Task data ▸
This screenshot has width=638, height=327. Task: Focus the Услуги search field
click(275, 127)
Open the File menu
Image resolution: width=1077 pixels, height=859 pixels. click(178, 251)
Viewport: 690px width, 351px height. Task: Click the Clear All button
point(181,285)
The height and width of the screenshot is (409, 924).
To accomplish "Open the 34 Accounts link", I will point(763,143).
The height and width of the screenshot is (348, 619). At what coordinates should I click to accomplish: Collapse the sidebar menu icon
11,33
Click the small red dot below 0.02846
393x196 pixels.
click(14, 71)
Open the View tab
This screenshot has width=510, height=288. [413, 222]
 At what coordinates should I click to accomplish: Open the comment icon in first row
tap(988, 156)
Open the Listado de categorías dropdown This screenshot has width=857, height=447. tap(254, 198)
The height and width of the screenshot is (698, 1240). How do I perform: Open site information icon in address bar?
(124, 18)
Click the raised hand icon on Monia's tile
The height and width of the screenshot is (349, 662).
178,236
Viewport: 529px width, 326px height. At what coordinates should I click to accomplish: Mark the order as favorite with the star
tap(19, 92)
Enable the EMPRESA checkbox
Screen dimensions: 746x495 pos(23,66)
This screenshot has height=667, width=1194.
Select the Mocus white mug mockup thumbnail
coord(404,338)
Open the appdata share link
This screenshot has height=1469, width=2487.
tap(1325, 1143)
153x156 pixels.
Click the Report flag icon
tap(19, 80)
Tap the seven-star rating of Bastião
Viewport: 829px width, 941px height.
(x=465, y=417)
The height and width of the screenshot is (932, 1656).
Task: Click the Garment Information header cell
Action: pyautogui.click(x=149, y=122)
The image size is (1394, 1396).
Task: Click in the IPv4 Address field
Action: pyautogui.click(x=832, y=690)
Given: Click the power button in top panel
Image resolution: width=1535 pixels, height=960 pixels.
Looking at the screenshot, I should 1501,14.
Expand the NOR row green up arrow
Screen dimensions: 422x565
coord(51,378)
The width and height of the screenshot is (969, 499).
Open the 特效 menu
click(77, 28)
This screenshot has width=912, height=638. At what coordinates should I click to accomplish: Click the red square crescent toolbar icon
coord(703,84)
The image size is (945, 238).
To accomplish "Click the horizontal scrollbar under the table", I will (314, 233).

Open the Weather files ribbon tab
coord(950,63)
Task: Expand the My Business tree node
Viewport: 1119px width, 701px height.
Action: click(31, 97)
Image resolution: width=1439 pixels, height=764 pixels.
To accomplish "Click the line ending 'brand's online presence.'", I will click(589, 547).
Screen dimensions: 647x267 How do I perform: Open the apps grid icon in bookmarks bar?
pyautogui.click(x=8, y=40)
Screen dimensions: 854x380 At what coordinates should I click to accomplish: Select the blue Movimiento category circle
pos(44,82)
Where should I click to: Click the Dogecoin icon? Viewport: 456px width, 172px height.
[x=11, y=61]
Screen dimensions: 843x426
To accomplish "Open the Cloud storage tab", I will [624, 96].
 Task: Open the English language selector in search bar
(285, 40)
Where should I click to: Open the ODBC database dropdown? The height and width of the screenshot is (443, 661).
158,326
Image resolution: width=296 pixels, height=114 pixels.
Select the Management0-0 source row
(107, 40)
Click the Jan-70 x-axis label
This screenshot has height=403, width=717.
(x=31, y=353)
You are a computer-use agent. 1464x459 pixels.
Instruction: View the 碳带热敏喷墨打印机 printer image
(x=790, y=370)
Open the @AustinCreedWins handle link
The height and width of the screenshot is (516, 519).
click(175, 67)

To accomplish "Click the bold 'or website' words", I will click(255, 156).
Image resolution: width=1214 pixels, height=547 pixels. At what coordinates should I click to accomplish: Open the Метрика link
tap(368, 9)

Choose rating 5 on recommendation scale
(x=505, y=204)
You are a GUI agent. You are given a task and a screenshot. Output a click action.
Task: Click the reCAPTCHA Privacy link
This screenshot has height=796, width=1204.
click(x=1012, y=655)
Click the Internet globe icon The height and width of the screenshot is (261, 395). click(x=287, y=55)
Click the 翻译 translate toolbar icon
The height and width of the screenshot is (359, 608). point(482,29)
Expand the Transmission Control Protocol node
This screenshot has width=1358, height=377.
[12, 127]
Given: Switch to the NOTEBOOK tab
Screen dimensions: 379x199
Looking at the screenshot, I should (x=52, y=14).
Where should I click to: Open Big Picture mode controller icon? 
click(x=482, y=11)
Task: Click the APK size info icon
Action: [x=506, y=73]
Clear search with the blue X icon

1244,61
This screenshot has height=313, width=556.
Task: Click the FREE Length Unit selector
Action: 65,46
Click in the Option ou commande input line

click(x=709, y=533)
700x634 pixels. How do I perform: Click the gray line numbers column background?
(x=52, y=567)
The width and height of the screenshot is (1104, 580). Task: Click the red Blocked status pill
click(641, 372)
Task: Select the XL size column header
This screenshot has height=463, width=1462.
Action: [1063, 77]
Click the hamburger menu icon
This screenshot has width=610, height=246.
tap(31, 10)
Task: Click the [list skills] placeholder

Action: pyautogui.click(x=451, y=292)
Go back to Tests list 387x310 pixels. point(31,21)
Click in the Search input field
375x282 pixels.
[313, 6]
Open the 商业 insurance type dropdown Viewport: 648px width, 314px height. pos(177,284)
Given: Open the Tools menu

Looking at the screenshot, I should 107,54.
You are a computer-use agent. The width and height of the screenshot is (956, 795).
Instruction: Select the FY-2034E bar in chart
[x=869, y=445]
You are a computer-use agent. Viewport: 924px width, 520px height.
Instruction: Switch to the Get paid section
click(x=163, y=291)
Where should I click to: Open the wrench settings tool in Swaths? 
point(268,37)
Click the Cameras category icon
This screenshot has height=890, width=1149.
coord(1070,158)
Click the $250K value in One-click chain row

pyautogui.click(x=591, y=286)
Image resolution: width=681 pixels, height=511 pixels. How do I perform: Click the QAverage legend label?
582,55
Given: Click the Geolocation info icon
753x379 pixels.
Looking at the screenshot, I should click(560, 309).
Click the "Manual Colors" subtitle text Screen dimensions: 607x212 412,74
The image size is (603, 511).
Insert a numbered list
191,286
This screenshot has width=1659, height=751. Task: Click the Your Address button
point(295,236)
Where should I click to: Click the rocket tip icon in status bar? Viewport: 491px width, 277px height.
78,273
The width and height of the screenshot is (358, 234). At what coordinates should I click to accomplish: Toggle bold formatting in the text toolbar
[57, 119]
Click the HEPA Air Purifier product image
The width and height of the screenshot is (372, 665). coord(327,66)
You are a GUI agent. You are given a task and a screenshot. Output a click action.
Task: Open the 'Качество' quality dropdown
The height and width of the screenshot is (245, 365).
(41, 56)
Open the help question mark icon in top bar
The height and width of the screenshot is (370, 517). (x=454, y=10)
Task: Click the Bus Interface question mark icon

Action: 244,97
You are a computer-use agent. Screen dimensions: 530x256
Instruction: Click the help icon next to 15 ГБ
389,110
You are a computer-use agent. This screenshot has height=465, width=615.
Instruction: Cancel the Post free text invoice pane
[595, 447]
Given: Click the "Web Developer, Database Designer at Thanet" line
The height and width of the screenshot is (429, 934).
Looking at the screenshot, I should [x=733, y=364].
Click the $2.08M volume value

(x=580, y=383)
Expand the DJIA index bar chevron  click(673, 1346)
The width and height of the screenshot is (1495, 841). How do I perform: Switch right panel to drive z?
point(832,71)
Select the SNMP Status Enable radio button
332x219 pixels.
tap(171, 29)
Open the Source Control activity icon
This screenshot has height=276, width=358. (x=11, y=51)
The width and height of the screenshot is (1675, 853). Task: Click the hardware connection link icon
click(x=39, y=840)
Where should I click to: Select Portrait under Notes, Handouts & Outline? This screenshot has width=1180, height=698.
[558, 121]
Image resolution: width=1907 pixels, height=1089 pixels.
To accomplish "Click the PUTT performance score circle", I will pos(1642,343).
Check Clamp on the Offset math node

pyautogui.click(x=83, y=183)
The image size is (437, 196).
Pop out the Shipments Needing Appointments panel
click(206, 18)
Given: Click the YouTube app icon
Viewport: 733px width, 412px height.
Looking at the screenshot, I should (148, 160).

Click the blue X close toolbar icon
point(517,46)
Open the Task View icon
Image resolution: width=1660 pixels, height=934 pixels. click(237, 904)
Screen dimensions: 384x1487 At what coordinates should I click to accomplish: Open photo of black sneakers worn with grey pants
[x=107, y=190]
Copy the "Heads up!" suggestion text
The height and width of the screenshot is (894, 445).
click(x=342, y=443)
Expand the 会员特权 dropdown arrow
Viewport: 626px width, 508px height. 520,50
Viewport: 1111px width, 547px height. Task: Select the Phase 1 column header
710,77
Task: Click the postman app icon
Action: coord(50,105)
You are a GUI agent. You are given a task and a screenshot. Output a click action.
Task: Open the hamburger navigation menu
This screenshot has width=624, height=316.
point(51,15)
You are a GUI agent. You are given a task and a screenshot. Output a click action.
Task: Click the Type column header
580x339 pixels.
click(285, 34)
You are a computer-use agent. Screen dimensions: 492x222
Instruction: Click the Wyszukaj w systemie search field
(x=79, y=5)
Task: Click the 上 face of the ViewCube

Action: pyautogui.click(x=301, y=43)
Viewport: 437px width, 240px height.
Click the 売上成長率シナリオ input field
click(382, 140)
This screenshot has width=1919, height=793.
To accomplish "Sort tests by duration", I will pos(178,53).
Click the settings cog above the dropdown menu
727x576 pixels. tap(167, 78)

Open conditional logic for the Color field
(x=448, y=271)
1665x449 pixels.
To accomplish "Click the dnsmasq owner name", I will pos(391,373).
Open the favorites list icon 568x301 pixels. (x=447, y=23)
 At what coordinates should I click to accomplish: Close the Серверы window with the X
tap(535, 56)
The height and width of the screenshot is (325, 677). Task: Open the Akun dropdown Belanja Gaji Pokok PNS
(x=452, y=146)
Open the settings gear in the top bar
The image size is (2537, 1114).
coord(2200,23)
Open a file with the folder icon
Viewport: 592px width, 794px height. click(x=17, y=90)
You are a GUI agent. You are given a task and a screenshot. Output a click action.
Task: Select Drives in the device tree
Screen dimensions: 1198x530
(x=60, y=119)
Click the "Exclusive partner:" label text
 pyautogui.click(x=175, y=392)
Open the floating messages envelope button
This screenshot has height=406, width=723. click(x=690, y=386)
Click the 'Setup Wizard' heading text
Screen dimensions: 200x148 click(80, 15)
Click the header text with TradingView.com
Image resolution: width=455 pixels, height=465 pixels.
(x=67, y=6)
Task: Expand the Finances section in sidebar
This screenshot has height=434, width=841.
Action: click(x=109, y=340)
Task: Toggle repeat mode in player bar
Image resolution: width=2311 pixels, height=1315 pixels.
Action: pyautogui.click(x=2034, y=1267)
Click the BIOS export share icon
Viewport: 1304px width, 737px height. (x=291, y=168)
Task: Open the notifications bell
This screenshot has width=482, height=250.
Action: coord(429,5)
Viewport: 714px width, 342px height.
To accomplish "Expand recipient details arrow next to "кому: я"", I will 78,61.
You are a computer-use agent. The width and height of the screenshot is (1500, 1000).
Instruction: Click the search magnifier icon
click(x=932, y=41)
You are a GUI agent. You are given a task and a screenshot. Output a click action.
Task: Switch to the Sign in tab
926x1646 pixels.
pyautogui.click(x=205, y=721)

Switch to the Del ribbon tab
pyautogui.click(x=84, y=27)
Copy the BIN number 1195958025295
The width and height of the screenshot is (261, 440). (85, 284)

Objective ▸
Copy out the data from its first line through the line containing "tap(1325, 1143)", keeping every line unchanged.

Reply to the exercise ▸
This screenshot has width=638, height=327. Task: Focus the Услуги search field
click(275, 127)
Open the File menu
Image resolution: width=1077 pixels, height=859 pixels. click(178, 251)
Viewport: 690px width, 351px height. Task: Click the Clear All button
point(181,285)
The height and width of the screenshot is (409, 924).
To accomplish "Open the 34 Accounts link", I will point(763,143).
The height and width of the screenshot is (348, 619). At what coordinates should I click to accomplish: Collapse the sidebar menu icon
11,33
Click the small red dot below 0.02846
393x196 pixels.
click(14, 71)
Open the View tab
This screenshot has width=510, height=288. [413, 222]
 At what coordinates should I click to accomplish: Open the comment icon in first row
tap(988, 156)
Open the Listado de categorías dropdown This screenshot has width=857, height=447. tap(254, 198)
The height and width of the screenshot is (698, 1240). How do I perform: Open site information icon in address bar?
(124, 18)
Click the raised hand icon on Monia's tile
The height and width of the screenshot is (349, 662).
178,236
Viewport: 529px width, 326px height. At what coordinates should I click to accomplish: Mark the order as favorite with the star
tap(19, 92)
Enable the EMPRESA checkbox
Screen dimensions: 746x495 pos(23,66)
This screenshot has height=667, width=1194.
Select the Mocus white mug mockup thumbnail
coord(404,338)
Open the appdata share link
This screenshot has height=1469, width=2487.
tap(1325, 1143)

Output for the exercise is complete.